# Data for processing:

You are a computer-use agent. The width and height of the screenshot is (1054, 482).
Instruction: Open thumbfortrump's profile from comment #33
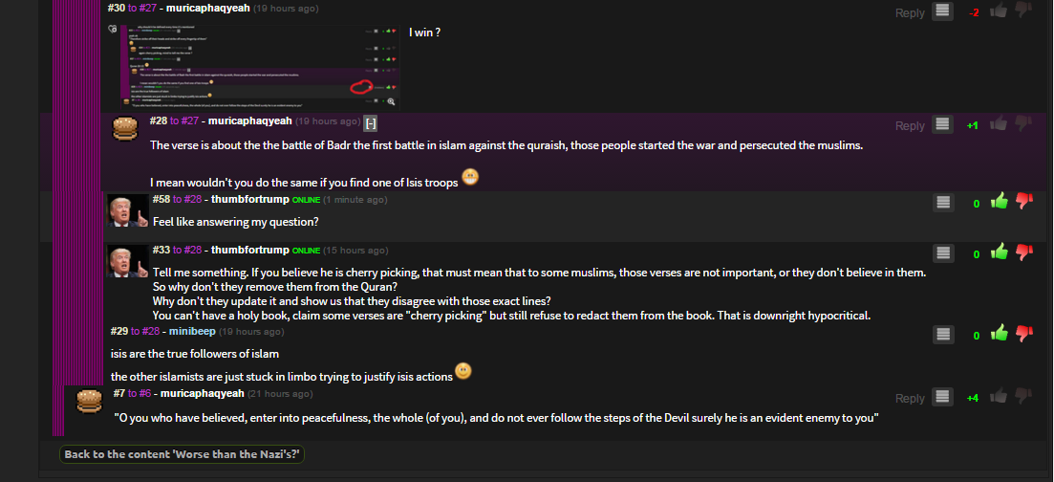click(249, 250)
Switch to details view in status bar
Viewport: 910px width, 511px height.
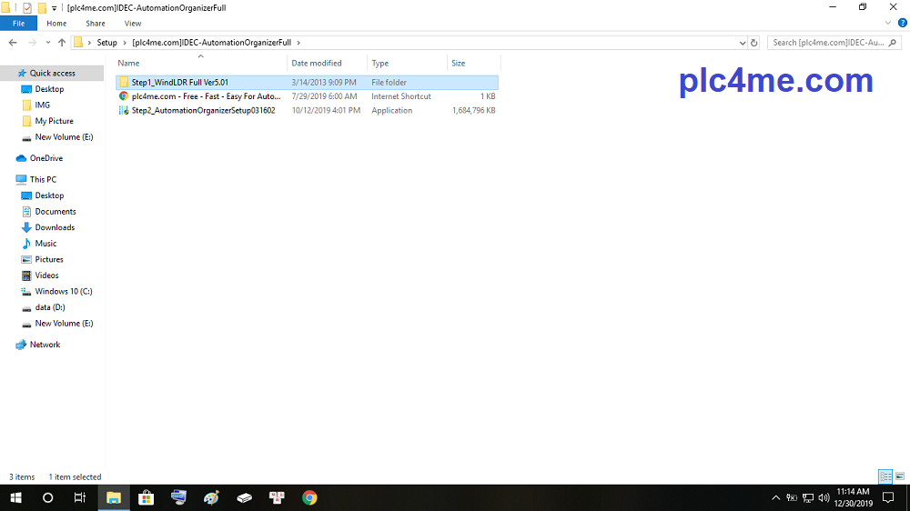click(885, 476)
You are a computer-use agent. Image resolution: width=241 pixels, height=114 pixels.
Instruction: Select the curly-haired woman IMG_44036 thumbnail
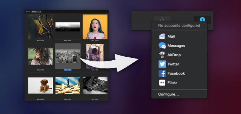point(41,56)
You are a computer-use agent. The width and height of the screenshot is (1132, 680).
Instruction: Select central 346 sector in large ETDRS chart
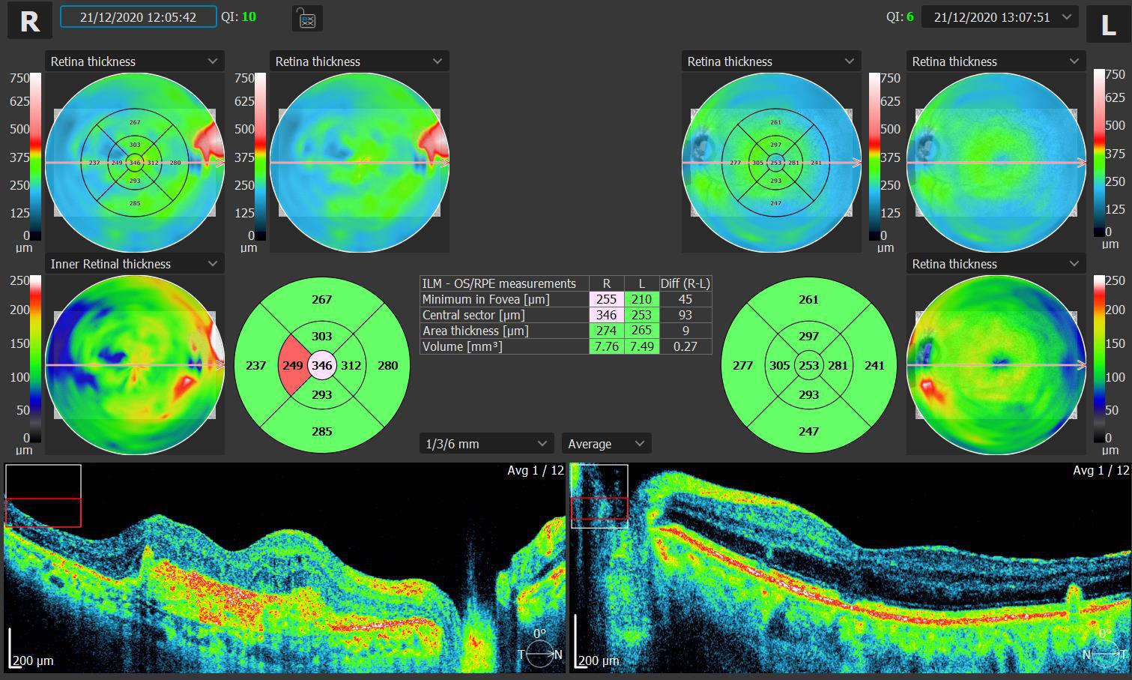click(322, 366)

# Your objective:
Your reply should be a single number: how many lines in the entries above hold the string "computer".

# Result below:
3